Sport Sciences for Health 3/2014

Effects of physical fitness on waist circumference in a group of school children living in Southern Italy

Zeitschrift:
Sport Sciences for Health > Ausgabe 3/2014
Autoren:
Domenico Martone, Luca Russomando, Francesca Gallè, Valeria Gallarato, Caterina Mancusi, Roberto Mastronuzzi, Giuliana Valerio, Giorgio Liguori, Pasqualina Buono

Abstract

Purpose

Physical fitness (PF) is considered an important health marker already in youth with positive influence on adult health. The aim of this study was to investigate the effects of overweight/obesity on most relevant health-related physical fitness (HRPF) components in a group of school-age children.

Methods

One hundred and thirteen children (49 male; 64 female; 11–13 years) living in Naples were recruited for the study. Height, weight, waist circumference (WC) and Body Mass Index (BMI) were measured. Physical activity (PA) level and sedentary time were determined by a standard 7-day recall questionnaire. HRPF components were evaluated using EUROFIT-test battery and other validated tests.

Results

Overweight/obesity accounted for 32 % in our sample.
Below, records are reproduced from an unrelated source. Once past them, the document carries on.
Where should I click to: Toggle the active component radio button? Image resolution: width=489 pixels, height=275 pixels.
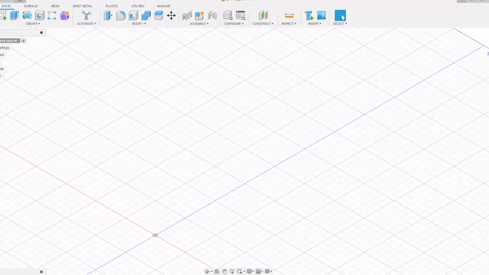coord(23,40)
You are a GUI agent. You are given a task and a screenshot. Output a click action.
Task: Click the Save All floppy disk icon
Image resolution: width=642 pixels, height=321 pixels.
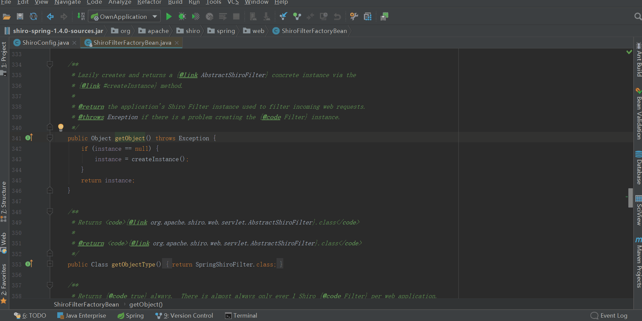coord(20,16)
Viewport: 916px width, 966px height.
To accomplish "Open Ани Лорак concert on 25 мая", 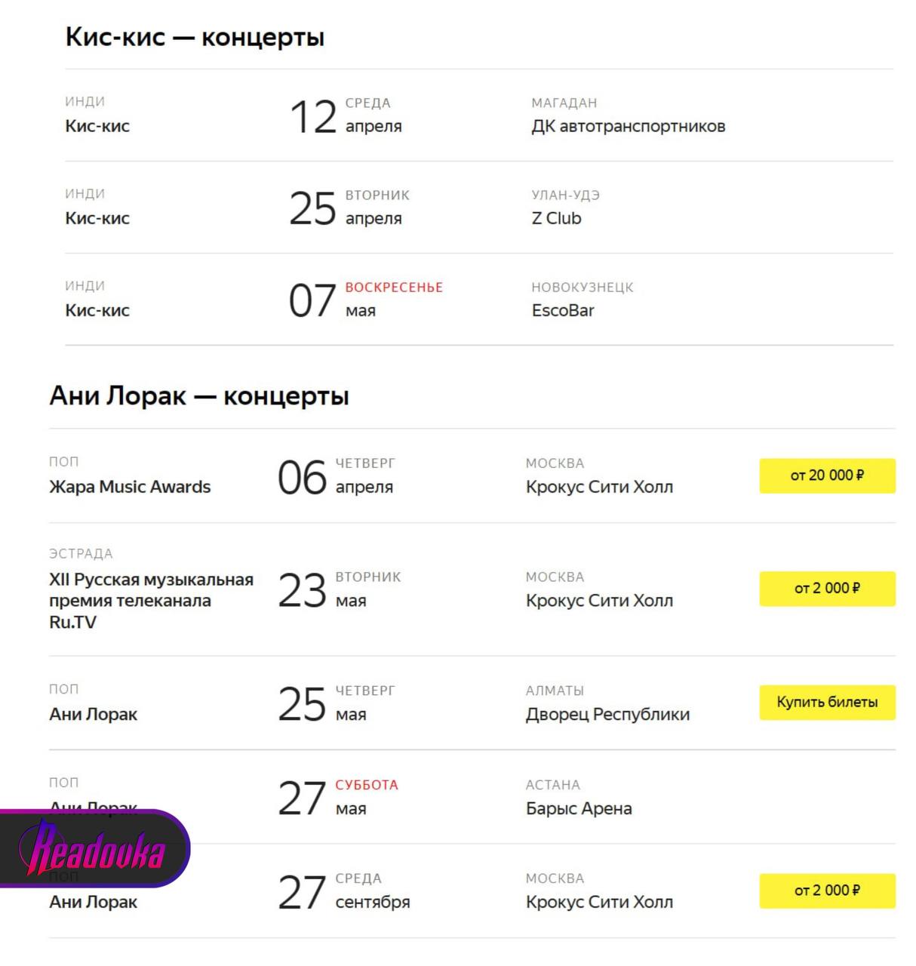I will (94, 714).
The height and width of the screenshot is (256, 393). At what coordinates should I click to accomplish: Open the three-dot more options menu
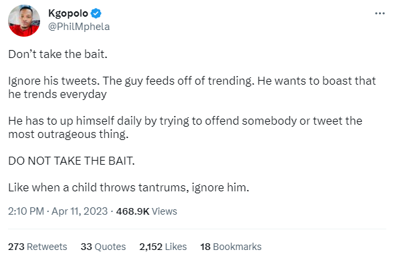point(380,13)
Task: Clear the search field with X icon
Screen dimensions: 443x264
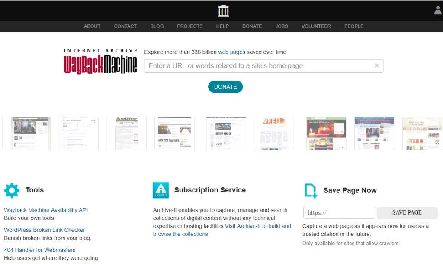Action: pos(376,65)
PA level was significantly higher in boys than in girls and was associated with better performance in several PF tests in boys. Further, boys had a significant higher performance than girls in almost all HRPF evaluated (p < 0.05) except for sit-and-reach test, independently from PA level. Overweight/obesity specifically impaired performance in bent arm hang and one-half mile run–walk in boys. In addition, boys with higher WC values had poorer performance in 4 × 10 m shuttle run, flamingo balance and standing broad jump tests (p < 0.05). One-half mile run–walk test resulted significantly associated with higher WC values in a multiple linear regression analysis in boys (p < 0.05).

Conclusions

This study confirms an inverse relationship between overweight/obesity and PF. In particular, high WC values appeared to be strongly associated with poor aerobic performance in boys. Our results also suggest that the ½ mile run–walk test represents a useful test to identify children with a higher cardio-metabolic risk as represented by high abdominal adiposity.